With about 210,000 employees, the railroad had more than twice as many employees as it needed to operate efficiently.

"The railroad had become a highly politicized make-work institution that was viewed more as a source of employment than a means of transportation," said John A. Kirchner, professor of geography and transportation at California State University, Los Angeles.

Losing about $2 million a day in 1989, "the railroad system was on the point of collapse," Pia said.

The turning point came in 1989 when the Argentine legislature agreed to allow the government to grant concessions to private companies to operate various government-controlled operations, without selling them outright.
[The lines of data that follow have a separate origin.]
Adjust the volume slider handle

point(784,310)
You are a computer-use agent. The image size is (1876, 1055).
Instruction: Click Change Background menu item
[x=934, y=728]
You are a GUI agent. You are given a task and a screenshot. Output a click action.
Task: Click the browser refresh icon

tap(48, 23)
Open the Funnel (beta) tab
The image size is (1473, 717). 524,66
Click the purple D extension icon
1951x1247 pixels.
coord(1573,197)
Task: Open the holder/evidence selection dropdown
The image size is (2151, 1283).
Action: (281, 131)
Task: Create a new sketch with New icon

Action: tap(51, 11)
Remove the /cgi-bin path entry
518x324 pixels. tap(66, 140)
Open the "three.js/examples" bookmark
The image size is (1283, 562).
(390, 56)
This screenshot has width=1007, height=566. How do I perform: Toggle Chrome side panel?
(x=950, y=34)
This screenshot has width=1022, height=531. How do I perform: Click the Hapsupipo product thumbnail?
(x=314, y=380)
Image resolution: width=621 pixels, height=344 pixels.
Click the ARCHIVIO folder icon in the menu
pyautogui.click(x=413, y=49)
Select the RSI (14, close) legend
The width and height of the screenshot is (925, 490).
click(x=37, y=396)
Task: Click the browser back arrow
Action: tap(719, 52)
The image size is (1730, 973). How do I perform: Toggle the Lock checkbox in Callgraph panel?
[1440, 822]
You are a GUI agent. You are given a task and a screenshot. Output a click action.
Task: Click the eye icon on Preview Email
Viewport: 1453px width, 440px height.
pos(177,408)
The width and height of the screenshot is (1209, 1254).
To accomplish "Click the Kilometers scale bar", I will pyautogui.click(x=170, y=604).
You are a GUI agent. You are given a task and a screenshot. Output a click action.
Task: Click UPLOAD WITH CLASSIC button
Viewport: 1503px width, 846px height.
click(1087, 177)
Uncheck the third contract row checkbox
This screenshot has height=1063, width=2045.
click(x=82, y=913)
Soon thereafter, Argentina's powerful labor unions also agreed to give up power and jobs as industries were privatized, a sign of how the nation as a whole had become persuaded that the private sector could do a better job offering services than the state could, Pia said.

"At first there was resistance, but later the government convinced people that a phenomenal transformation was the only answer," Pia said.

The government saves $1 billion a year on the rail system, Pia said, and the privatization process has accelerated since Menem assumed power. The state-run Aerolineas Argentinas airline and the railroads, ports, power companies and telephone utilities have all been, or are in the process, of being privatized.

OUTLOOK: Argentine officials say it may take 30 years for its railroads to achieve full modernization. But savings from huge payroll cuts could help finance improvements. The work force is down to 80,000, Pia said.

Among other immediate impacts of privatization was a reduction in service. About 70% of Argentina's passenger service has been eliminated since the federal government turned over responsibility for the financing of deficits of all passenger lines to the Argentine provinces.

Still, the Argentine privatization is looked on by many as a model process. Pia recently was invited to Egypt and Albania to consult those governments now considering similar divestitures.

STRATEGY: U.S. companies already participate in the railroad privatization. New private owners of the divided rail system hired operators such as U.S. railroads Conrail, Burlington Northern, Iowa Interstate and Anacostia & Pacific to manage their lines.

But the nation needs massive foreign investment to modernize transportation at a pace equal to its growing economy, said Argentina's subsecretary for transportation, Raul Ercole.

"We came here to admit we were on the wrong road before but that we have resolved many problems and that we are serious about restructuring our economy," Pia said.

Continuing economic improvement, analysts say, will provide confidence to foreign investors interested in helping Argentina fulfill its transportation needs, including financing the improvement of seaports and airports.